Approximately 10% of the municipality's current population consists of Bosniaks guaranteed their right of return by the 1995 Dayton Peace Agreement that ended the war but gave Višegrad to the Serb entity of Republika Srpska. The town has a high unemployment rate and Serbs who were encouraged by the promise of jobs and homes to move to Republika Srpska at the end of the war feel angry and betrayed. Milorad Dodik, Republika Srpska's President, is relentless in his efforts to disrupt the functioning of the central Bosnian State and align his entity more and more closely with Serbia in order to achieve the strategic wartime goal of the unification of all Serb occupied territories.
 
Kusturica, an enthusiastic supporter of Serb nationalist politicians, has persuaded the Višegrad authorities to support and fund his proposal to erect a memorial to a fictitious Serb culture that will provide employment for Serbs, promote tourist links with Serbia and increase Serbia's economic and political influence in Republika Srpska (as well as perhaps also offering the prospect of personal gain). In other words Andricgrad will help to move Višegrad and Republika Srpska towards that wartime goal of union with Serbia.
 
The details of the ownership and funding of Višegrad are less than transparent. While the venture is supposedly an equal partnership, Serb political opponents and investigative journalists have suggested that Kusturica’s share of the prospective earnings is substantially higher than his level of personal financial investment in the project would warrant.
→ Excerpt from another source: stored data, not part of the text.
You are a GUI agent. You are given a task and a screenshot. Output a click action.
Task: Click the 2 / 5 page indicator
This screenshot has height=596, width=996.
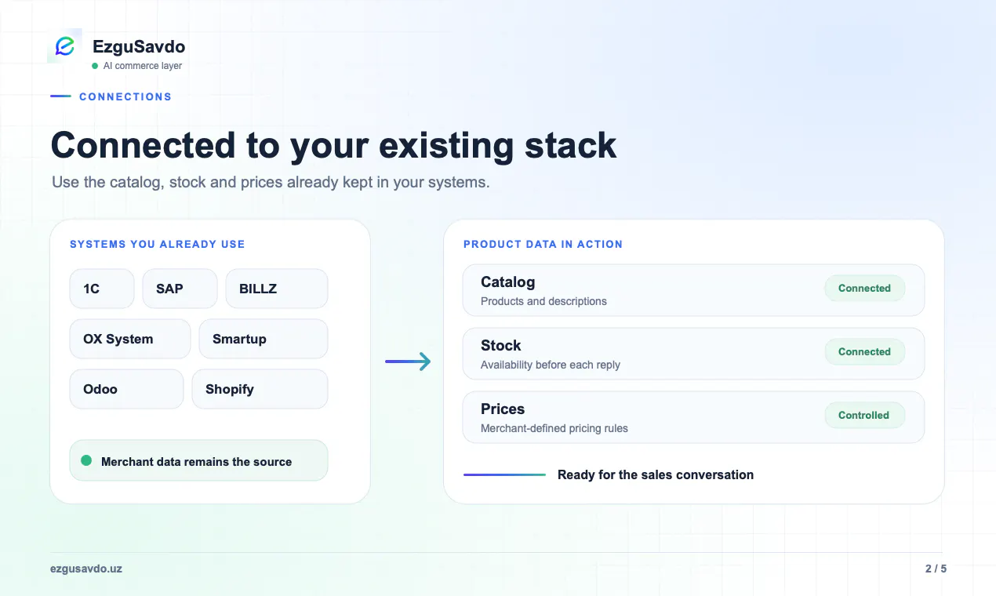[936, 569]
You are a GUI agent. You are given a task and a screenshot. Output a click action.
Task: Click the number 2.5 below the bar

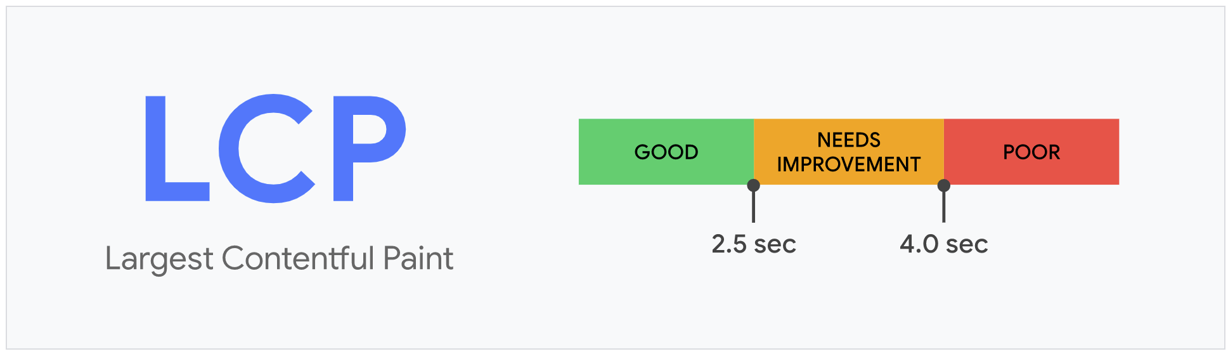pyautogui.click(x=729, y=244)
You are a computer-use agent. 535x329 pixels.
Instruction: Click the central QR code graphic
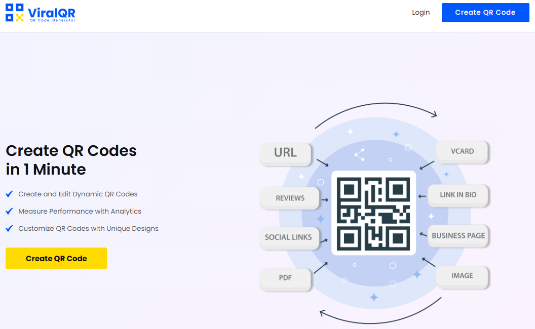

But Kusturica's name and his ability to attract international support are crucial to the venture. He has already brought visitors including the Serbian tennis champion Novak Djokovic and former Israeli foreign minister Avigdor Lieberman who have attracted wider publicity.
 
But that publicity and the project's success could be jeopardised if reality were to reassert itself. The recent confrontation between the municipal authorities and campaigners for justice for war crimes over the wording of a memorial to victims of the genocide perpetrated in 1992 may have been aimed at ensuring an absence of reminders of an undesirable version of history that might affect the prospects of tourism. The families of the victims have not abandoned their efforts to ensure that the crimes which the Andricgrad project seeks to ignore and obscure are investigated, impunity is ended and justice is finally served.